Um dia ira acontecer. Alguém iria traí-la.

Ela só não sabia que seria ela mesma.


quinta-feira, 27 de agosto de 2020

¿Cadê meu rivotril?

        Semana passada eu surtei e resolvi que ia escrever todo dia. Por enquanto tenho conseguido, mas nem tudo que eu escrevo eu posto aqui. Os anos passaram mas eu continuo escrevendo cartas que nunca vou mandar. E tem dias que é difícil achar inspiração. Tem dias em que os minutos e as horas passam automaticamente devagar. E a inércia pesa no fim do dia. Se eu fosse escritor chamaria isso de bloqueio criativo. Se eu fosse menos obcecado chamaria simplesmente de preguiça.

        Entre a tendinite e alguns planos esdrúxulos, há um zumbido que não me deixa pegar no sono. Mas durmo o menos que consigo. Mesmo quando os minutos são pastosos, eu me apego a eles. No lugar onde fiz meu primeiro estágio aprendi algo muito importante: As coisas não são pra ontem, mas elas raramente são pra amanhã. E um dia de cada vez eu vou me equilibrando na mesma ponte de sempre.

segunda-feira, 24 de agosto de 2020

Uma conta a pagar

        Nem sempre é preciso de sal e areia pra costurar.  Ela pega minha esperança e costura com mais carinho do que eu jamais serei capaz. Era pra ser só um pedaço de pano. Era pra ser só uma noite. Já passou de um ano. Minha esperança está como nova. E eu amo tanto que  às vezes tropeço em mim mesmo.

Listagem de dados

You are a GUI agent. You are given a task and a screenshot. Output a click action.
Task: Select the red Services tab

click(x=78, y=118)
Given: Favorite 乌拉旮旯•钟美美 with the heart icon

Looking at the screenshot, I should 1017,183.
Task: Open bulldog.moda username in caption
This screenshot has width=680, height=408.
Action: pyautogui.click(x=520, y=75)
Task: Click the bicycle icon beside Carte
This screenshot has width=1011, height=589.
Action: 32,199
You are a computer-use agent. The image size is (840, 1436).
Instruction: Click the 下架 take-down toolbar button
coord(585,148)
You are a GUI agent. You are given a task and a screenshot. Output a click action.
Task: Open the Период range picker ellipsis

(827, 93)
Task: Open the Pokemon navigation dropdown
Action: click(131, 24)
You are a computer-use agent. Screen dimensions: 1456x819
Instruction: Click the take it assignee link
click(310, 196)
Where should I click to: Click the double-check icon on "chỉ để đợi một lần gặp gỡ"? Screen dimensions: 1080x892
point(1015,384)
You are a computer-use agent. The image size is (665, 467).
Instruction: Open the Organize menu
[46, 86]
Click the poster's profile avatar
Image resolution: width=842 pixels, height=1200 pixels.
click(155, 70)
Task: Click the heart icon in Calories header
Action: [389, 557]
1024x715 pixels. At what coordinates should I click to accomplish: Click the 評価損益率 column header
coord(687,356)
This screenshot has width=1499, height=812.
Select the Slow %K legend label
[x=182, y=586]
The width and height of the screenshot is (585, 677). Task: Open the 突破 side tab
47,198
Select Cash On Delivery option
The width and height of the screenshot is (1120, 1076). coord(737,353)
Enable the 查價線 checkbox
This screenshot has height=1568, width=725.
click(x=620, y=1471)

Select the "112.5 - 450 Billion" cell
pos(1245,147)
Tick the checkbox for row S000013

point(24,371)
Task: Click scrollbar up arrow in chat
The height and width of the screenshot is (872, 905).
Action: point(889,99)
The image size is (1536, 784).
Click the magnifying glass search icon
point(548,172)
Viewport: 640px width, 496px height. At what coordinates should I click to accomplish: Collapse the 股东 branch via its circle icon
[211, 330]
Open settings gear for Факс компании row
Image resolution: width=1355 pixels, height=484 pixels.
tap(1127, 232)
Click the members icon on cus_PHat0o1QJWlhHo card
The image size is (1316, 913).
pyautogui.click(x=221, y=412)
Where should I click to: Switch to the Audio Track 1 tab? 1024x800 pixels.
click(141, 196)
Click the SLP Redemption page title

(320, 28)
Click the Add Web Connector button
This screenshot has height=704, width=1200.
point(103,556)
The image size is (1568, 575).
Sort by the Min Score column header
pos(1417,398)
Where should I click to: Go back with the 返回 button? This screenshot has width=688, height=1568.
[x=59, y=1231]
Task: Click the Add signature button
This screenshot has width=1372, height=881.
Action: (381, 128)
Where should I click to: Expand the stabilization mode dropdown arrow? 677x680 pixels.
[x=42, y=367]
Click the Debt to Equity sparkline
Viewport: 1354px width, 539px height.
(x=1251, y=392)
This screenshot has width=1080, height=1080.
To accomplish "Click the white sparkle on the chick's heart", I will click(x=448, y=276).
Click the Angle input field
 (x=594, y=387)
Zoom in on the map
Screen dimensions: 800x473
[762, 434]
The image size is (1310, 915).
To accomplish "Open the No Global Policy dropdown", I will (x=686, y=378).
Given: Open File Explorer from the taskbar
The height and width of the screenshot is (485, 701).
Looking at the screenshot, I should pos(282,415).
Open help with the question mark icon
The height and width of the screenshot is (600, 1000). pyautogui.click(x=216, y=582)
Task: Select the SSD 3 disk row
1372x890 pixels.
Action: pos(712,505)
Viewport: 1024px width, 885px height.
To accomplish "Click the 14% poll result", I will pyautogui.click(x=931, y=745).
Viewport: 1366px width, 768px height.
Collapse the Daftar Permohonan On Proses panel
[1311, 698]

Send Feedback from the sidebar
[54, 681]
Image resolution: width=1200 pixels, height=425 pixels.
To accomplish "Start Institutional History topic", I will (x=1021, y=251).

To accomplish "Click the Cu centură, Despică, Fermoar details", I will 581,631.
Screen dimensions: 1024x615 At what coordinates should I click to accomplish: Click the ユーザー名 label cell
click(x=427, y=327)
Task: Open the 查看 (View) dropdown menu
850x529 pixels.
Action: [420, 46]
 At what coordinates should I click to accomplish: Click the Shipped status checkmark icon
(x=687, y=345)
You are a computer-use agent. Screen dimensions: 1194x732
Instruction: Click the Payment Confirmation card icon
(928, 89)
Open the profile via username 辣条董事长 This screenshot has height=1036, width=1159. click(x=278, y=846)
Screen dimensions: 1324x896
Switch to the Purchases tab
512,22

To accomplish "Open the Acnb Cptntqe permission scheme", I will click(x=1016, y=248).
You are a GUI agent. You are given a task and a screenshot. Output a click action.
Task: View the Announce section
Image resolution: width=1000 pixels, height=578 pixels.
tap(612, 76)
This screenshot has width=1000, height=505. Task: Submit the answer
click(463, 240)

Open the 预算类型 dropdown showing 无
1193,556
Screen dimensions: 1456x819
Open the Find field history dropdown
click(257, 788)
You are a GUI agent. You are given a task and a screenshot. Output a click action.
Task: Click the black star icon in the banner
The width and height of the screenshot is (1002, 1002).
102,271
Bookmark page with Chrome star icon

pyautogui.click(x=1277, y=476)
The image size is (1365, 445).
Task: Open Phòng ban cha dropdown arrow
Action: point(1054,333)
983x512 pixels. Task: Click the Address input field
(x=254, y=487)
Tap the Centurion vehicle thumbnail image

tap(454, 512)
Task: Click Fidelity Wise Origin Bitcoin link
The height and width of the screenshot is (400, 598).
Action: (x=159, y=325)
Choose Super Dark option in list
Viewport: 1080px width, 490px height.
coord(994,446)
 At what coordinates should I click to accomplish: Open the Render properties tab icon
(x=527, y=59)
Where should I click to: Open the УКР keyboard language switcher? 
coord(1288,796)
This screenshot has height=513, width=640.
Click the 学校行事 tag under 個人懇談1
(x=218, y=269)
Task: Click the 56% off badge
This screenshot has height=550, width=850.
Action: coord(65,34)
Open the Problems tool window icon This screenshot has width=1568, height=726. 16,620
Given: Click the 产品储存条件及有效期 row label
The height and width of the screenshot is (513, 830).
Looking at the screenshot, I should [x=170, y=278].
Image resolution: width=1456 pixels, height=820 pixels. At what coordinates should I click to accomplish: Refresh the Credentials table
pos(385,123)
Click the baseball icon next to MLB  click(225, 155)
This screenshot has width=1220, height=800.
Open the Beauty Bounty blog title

Exercícios
1 - Responda com base no trecho do texto:
(a) Quando quem escreve resolveu que ia escrever todo dia?
(b) O que essa pessoa aprendeu no lugar onde fez o primeiro estágio?
(c) Na postagem de 24 de agosto de 2020, quanto tempo se diz que já passou?
2 - Segundo a postagem de 27 de agosto de 2020 no trecho do texto, o que não deixa quem escreve pegar no sono? Responda em uma ou duas frases.

Respostas
1 -
(a) Na semana anterior à postagem de 27 de agosto de 2020 ("Semana passada").
(b) Que as coisas não são pra ontem, mas raramente são pra amanhã.
(c) Mais de um ano ("Já passou de um ano").

2 - É um zumbido, que fica entre a tendinite e alguns planos esdrúxulos. Esse zumbido não deixa a pessoa pegar no sono.